Botswana Unexpectedly Reverses Course on Ivory Trade
The southern African nation now supports protection for the animals instead of limited sales of ivory
In 1989 the Convention on International Trade in Endangered Species of Wild Flora and Fauna (CITES) ruled international trade in ivory illegal. But not everyone was happy with the decision. In particular, the nations of southern Africa including Namibia, Zimbabwe, and Botswana, which currently hosts the largest population of African elephants in the world, have pushed to allow a “sustainable” trade in ivory to help the economies of those impoverished countries.
So it was a big surprise at the CITES wildlife conference currently taking place in Johannesburg that Botswana announced a complete change of heart on the ivory trade and the status of its 130,000 elephants. “There is a clear and growing global consensus that the ivory trade needs to be stopped if elephants are to be conserved effectively,” Tshekedi Khama, Botswana’s Minister of Environment, Wildlife and Tourism told the assembly, reports Adam Cruise at National Geographic. “We now support a total and permanent ban on the ivory trade, everywhere,” he writes in an article for Medium.
Khama argues that elephants are an integral part of his nation’s tourism industry which employs 10 percent of Botswana and brings in a significant amount of foreign currency. The alarming rise in poaching in the last decade—which has slashed elephant numbers by 30 to 50 percent in southern and eastern Africa—is not sustainable. Attempts to create a sustainable market for ivory, he says, have simply whetted the world’s appetite for ivory, increasing poaching. “Put simply, a threat to elephants anywhere is a threat to elephants everywhere,” he writes.
In particular, he points to programs in 1999 that allowed sales of ivory stockpiles to Japan and 2008 that allowed sales to China and Japan from southern Africa. A recent study from The National Bureau of Economic Research indicates that those sales simply whetted the appetite for ivory and jump started demand, leading to large increases in poaching.
Still, Namibia and Zimbabwe put forth a proposal at the CITES conference to allow some ivory sales. According to Rachel Bale at National Geographic, the nations argue that if local villagers see the elephants as an economically valuable commodity, they are more likely to protect them and create a sustainable herd.

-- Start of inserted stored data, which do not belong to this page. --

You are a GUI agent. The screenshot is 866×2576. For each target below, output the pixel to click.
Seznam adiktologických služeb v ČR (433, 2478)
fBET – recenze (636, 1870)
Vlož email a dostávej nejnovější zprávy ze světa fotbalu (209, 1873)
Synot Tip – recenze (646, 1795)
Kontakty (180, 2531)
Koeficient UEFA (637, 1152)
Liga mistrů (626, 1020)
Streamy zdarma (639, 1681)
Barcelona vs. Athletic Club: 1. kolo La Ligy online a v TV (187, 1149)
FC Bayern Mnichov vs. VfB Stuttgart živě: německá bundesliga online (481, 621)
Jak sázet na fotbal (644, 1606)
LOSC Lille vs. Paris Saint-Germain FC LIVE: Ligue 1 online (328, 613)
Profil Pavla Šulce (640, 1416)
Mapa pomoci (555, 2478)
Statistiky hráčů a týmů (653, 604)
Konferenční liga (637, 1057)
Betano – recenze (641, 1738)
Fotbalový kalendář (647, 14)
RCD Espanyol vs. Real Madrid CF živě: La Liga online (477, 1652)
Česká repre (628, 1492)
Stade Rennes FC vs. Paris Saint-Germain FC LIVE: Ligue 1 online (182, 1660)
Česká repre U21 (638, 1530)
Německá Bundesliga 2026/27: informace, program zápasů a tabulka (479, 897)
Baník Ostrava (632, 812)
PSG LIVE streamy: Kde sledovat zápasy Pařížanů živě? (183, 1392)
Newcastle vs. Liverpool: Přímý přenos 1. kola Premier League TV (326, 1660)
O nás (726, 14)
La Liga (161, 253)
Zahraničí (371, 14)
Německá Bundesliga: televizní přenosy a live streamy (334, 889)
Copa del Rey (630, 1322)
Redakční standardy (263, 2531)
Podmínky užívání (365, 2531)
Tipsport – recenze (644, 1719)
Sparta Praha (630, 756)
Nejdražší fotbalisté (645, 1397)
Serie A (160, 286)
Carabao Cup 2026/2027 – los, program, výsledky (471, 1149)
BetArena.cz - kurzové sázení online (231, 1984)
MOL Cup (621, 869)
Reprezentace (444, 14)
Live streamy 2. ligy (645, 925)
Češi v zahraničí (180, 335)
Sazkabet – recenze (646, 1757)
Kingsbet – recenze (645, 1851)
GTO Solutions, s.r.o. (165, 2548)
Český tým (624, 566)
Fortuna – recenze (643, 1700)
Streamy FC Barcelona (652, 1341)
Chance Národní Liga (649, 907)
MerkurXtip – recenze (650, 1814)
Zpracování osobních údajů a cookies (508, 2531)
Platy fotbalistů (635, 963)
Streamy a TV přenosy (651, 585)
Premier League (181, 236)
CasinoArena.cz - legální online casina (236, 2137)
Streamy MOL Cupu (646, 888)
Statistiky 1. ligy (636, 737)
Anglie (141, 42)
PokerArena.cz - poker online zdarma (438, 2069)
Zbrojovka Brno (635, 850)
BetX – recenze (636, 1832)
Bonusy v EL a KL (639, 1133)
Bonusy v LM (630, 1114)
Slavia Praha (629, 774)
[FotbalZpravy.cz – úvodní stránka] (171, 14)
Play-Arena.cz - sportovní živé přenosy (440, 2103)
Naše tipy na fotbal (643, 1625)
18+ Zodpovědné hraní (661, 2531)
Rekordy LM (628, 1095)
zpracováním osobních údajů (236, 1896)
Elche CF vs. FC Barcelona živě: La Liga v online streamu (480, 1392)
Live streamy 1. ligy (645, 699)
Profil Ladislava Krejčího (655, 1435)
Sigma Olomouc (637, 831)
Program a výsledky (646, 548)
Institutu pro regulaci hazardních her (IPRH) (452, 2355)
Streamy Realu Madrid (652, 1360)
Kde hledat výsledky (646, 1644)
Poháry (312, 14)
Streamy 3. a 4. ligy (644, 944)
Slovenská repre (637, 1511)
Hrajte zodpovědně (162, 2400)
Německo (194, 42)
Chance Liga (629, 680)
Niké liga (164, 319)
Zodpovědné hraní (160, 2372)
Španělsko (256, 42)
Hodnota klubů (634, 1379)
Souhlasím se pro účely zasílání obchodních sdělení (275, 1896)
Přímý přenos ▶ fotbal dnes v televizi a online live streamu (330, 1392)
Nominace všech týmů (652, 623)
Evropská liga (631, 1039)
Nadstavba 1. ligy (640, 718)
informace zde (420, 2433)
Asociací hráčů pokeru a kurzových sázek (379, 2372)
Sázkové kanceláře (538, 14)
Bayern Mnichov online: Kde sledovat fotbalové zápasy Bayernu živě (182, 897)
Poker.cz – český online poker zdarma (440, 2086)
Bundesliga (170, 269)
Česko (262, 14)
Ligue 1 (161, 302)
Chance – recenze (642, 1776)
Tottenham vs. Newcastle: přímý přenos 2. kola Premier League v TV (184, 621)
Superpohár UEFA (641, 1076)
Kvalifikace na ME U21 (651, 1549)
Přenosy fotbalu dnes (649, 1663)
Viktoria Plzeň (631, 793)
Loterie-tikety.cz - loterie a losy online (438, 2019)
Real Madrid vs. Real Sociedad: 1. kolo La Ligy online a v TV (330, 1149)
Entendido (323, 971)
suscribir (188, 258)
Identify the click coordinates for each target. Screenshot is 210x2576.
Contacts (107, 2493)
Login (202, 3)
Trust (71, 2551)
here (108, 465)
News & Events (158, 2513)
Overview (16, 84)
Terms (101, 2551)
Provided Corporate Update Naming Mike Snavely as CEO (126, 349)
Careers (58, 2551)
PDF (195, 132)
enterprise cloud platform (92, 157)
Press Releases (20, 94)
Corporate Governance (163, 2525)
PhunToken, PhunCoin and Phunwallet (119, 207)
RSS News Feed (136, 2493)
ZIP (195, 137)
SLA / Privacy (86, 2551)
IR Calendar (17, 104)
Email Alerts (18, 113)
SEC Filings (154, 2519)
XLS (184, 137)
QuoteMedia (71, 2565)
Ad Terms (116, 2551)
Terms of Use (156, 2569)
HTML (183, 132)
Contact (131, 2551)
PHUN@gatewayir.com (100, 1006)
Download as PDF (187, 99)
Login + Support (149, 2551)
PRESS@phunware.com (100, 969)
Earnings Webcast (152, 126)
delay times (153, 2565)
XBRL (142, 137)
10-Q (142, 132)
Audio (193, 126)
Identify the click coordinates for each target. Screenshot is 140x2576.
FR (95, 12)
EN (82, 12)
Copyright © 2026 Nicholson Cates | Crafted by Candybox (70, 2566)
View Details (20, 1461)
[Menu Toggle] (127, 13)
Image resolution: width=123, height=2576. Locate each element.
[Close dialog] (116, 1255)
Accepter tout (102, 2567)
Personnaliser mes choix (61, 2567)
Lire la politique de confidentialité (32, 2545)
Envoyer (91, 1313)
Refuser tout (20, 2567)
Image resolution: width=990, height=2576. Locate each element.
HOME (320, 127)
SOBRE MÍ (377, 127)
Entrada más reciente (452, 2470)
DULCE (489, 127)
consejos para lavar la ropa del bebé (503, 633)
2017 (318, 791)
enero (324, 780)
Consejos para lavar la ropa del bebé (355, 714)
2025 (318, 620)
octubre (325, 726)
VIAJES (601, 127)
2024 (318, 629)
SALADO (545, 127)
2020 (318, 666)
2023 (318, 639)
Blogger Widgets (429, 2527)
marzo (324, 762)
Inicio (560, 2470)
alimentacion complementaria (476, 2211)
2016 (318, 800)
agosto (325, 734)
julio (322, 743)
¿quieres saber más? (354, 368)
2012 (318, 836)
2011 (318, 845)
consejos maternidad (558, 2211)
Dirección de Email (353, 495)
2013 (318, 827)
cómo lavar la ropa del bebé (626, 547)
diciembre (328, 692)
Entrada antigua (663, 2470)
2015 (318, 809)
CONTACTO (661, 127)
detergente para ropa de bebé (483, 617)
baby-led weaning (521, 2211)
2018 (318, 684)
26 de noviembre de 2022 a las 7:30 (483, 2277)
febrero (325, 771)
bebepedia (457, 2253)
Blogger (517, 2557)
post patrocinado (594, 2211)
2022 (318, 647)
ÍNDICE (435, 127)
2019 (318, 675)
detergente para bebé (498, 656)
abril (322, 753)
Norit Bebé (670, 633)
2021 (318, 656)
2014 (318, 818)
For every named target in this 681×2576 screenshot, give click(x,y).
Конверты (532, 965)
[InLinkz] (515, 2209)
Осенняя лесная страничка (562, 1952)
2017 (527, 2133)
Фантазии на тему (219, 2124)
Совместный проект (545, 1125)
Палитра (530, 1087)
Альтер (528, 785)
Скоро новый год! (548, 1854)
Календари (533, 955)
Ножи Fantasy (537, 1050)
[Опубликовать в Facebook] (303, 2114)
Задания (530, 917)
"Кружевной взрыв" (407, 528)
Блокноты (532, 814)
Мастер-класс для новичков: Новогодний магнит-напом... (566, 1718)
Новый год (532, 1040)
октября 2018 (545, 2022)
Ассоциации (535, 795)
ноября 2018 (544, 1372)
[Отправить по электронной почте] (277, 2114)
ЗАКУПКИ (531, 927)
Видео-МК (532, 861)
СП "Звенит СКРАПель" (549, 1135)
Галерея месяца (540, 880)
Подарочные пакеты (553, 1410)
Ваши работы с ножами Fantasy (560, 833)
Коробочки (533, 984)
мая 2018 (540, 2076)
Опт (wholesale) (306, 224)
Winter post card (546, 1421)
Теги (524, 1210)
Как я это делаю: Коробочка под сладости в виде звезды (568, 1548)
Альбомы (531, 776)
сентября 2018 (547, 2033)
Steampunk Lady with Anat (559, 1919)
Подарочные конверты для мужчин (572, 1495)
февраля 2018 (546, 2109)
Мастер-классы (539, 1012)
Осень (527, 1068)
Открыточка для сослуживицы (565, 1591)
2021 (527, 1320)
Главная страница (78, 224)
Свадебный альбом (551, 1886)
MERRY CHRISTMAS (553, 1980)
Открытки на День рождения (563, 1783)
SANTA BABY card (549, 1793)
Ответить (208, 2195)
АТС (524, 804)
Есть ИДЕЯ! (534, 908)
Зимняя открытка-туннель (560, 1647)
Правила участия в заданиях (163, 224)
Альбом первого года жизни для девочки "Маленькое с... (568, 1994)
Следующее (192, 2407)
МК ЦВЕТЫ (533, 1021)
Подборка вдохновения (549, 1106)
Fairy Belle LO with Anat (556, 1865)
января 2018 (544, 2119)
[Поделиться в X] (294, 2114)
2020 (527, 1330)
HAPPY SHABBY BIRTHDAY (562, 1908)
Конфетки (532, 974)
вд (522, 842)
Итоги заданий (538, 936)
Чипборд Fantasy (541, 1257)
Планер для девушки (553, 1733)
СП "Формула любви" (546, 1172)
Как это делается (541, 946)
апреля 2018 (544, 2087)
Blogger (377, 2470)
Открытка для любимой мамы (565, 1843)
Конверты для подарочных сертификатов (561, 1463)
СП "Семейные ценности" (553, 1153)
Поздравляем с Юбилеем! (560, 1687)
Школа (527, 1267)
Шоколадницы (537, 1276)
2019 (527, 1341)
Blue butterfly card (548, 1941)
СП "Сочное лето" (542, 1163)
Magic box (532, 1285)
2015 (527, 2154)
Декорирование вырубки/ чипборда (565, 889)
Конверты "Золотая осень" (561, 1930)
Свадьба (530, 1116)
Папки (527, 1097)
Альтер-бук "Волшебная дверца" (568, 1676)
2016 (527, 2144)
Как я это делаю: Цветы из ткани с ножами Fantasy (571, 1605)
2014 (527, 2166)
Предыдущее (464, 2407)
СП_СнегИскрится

But experts don't think it works that way. “African elephants are in steep decline across much of the continent due to poaching for their ivory, and opening up any legal trade in ivory would complicate efforts to conserve them,” Ginette Hemley, the head of the CITES delegation for WWF tells Ed Stoddard at Reuters. “It could offer criminal syndicates new avenues to launder poached ivory.”
That proposal was voted down as was a proposal by Swaziland to allow the sale of rhino horn. But, surprisingly, a proposal to add protections to elephants was also voted down. A proposal to add all elephants to CITES Appendix I, which would prohibit all commercial trade in elephant products and offer permanent protection was not passed. Neither the European Union nor the United States voted for the change, reports Bale. One reason is because Namibia and Zimbabwe have threatened to resume ivory sales illegally if stronger protections are passed.
“[The] United States voted no on this proposal because it opened up the potential that member nations would take a reservation and use a victory on Appendix I uplisting as a back door to resume trade,” the U.S. Fish and Wildlife Service says in a statement. “We are unalterably opposed to resumption of commercial trade, under any terms. Therefore because of the risk it represented, we felt compelled to oppose a proposal that we would otherwise support.”
There was other bad news. Bale reports that while China made an announcement last year that it intended to close its ivory markets and even backed a resolution to close all remaining global markets just a few days ago, the nation reversed course and advocated a limited legal market for ivory in the future.